Game Reviews
Shining the Holy Ark
Score: 4/5
Shining the Holy Ark is very similar to the first game in the Shining series, Shining in the Darkness, as it's also a first person dungeon-crawler. It's actually improved on it's younger brother in some ways, as the area in which the game takes place is much larger, the labyrinths are more varied and you're able to see your characters attacking!

There are three main play zones: labyrinths (in the form of woods, mines, dungeons, mansions and more), towns and the main world map. The labyrinths are, of course, the primary playing area, which you fight through to reach the next town, and find out more of the story. Within the labyrinths there are items to find, bosses to fight and pixies to recruit.

The battles are turn based, with each character (from your group of 4) and monster having a chance to attack, cast a spell, use an item or take a defensive stance (to reduce damage). Unlike the Force games in the series, the battles are not viewed from overhead, but are from a first person viewpoint, with characters and monsters simply standing facing one another. Any character can attack any monster, and vice-versa. Actions are selected and confirmed via a series of on-screen menus. The battle format is somewhat more restrictive than the Force style battles, and can become frustrating when every few steps through the dungeon, another battle begins. It's nice that in Holy Ark you're able to see your characters when they attack.

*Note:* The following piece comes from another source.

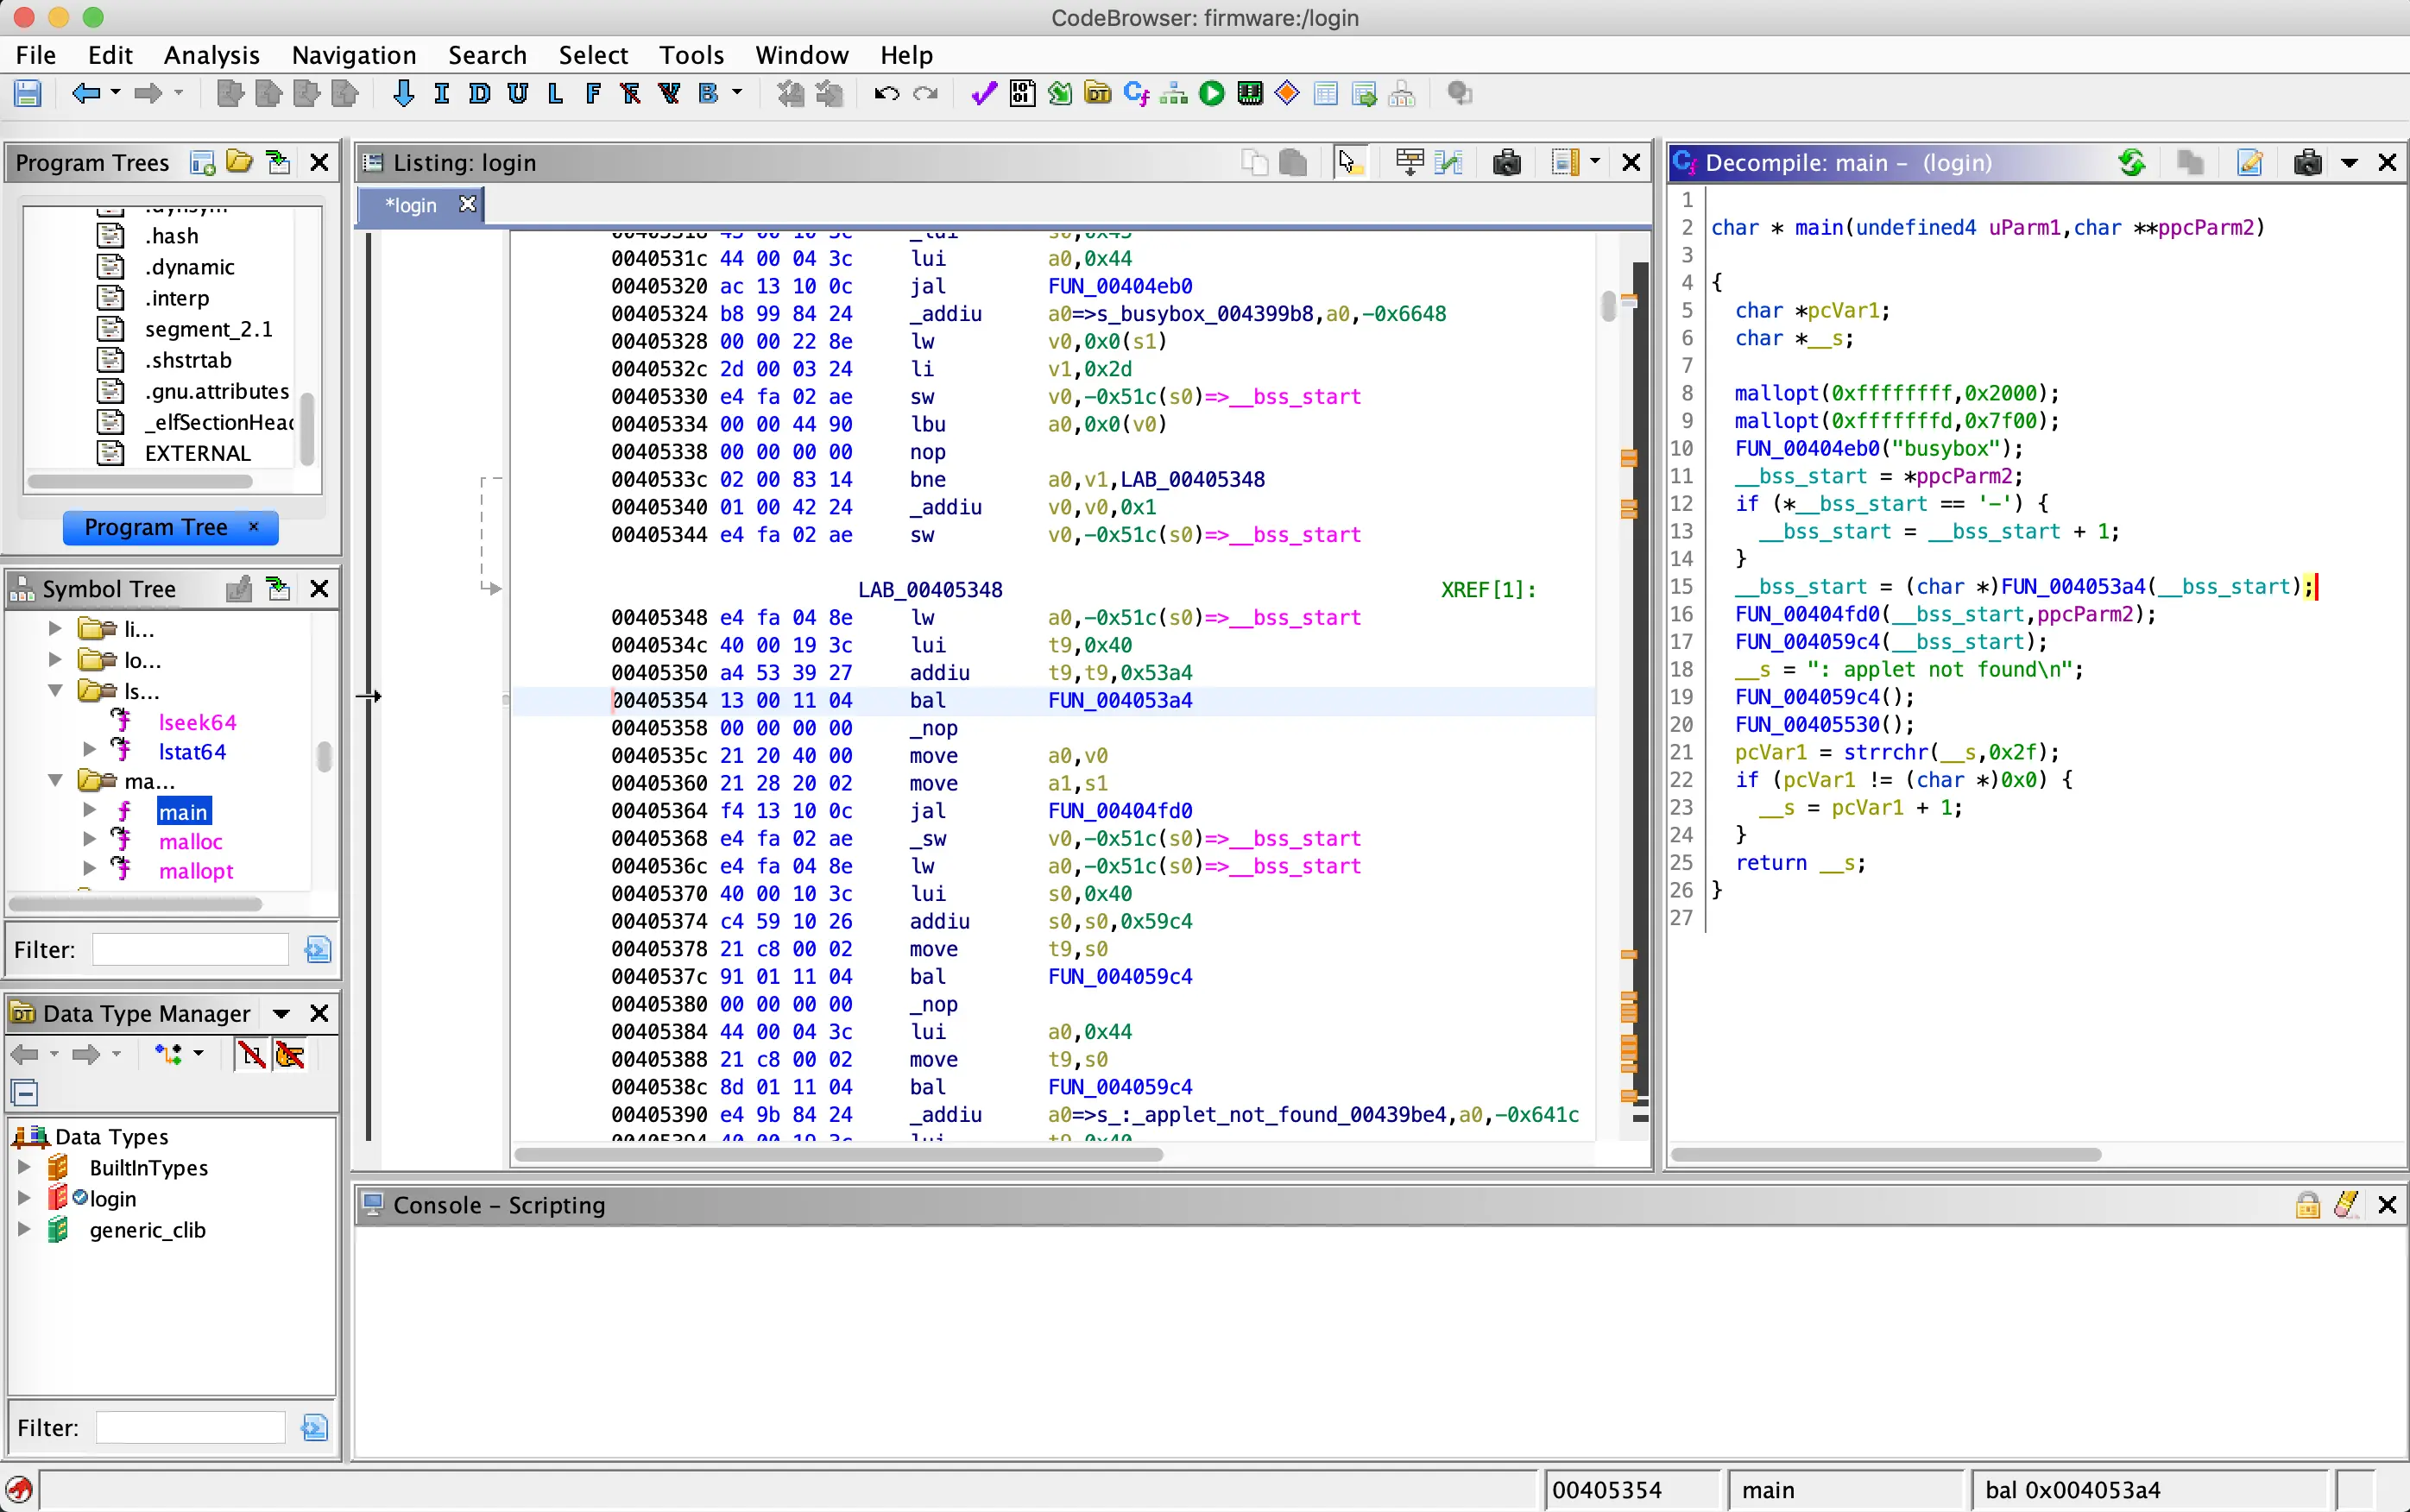Open the Analysis menu
Image resolution: width=2410 pixels, height=1512 pixels.
coord(211,55)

Being a role-playing game, statistics play a vital part in battles, to determine the effects of actions. If during a battle, a characters HP (hit points) reaches 0, they are exhaused and retire from play. To bring them back, a fee must be paid to the church in the town to restore the character. Statistics increase with level-ups, which happen as a result of experience being gained from battling and defeating enemies. The amount of experience required to reach the next level increases throughout the game. When an enemy is defeated, you'll also be given some gold, which is necessary to purchase items, weapons and armour.

Inbetween quests in the labyrinths, your characters visit nearby towns, and wander around the main land map to get to various places. In the towns, there are several places you'll need to visit (in first person view, as always!) - the church (for curing, raising and saving the game); and a selection of shops from which items and weapons can be purchased. You'll also be able to wander into people's houses and other buildings to talk to the residents, and hunt for items or pixies.

As with most RPGs, there's a puzzle element in Shining the Holy Ark. Besides the labyrinths, which are all puzzles in a sense, there are of course items that must be found and used in certain locations in order to move on in the game.

Score: 4/5
The storyline of Shining the Holy Ark is more in-depth than it's predecessors, as it begins the story of the vandals and innovators which is continued in Shining Force III.

Though the story is already set in stone, and is not really affected by your actions in the game, the end is left open to interpretation, and has lead to much speculation.

As with all the Shining games, Shining the Holy Ark is set in a fantasy world of monsters and demons, swords and spells. There are some signs of more advanced technologies, from the past, but little is used in the game

Score: 4/5
The game will take quite some time to complete, as you'll spend a lot of time getting rid of the monsters than randomly spring out at you. Likewise, the labyrinths themselves can take some time to navigate and certainly it would take more than just one (unaided) play through the game to find everything.

Once you know the labyrinths, the game would be easy to play through again, meaning you can spend more time searching for items and following the story than trying to find your way around. It's not a game that could be played over and over like some of the others, but certainly it's not one you'd hide away in the attic after the first time through it.

Score: 4/5
The majority of the game is quite linear, and you'll almost always know what your current goal is in order to proceed. However, the labyrinths are big and take some time to get used to. It can be frustrating and time consuming getting through these on your first time through, likewise, some of the puzzles in the labyrinths can really make your head hurt too!
Score: 5/5
Absolutely beautiful! The character designs are lovely, and the scenery in general is too! Everything has been made to look so nice in 3D. The monsters themselves are well designed and animated, each characters attack and magic scenes are well done, even the villages are a joy to wander around.
Score: 5/5
Ah, the works of Motoi Sakuraba! The music captures the moods perfectly, and sounds just great. The sound effects are (of course) far better than in previous Shining games, and the music is well varied.
  • Very easy to get into and play
  • Great selection of weapons and armour
  • Beautiful graphics and designs
  • Music that won't make you reach for the mute button
  • Long lasting gameplay
  • Good range of difficulties in labyrinths
  • Nice plot, connects well with sequels
  • It's Shining in the Darkess - but better!
  • Cons
  • Some puzzles frustrating
  • Labyrinths can take some time to navigate
  • Have to search absolutely every wall, just to make sure you have everything!
  • Overall Score: 4/5
    A wonderful game on the whole, although the frustration level can get quite high at times. What's keeping it from getting that 5th star? Well, lovely as it is, the gameplay is still basically the tried and tested formula of so many other RPGs, instead of the more unique Shining Force style. Don't get me wrong, I love that the series varies the gameplay styles and still maintains the storylines, but there's something so much nicer about the Force style battles! Nonetheless, a classic, and well worth buying if you own a Saturn. If you don't own a Saturn - get one!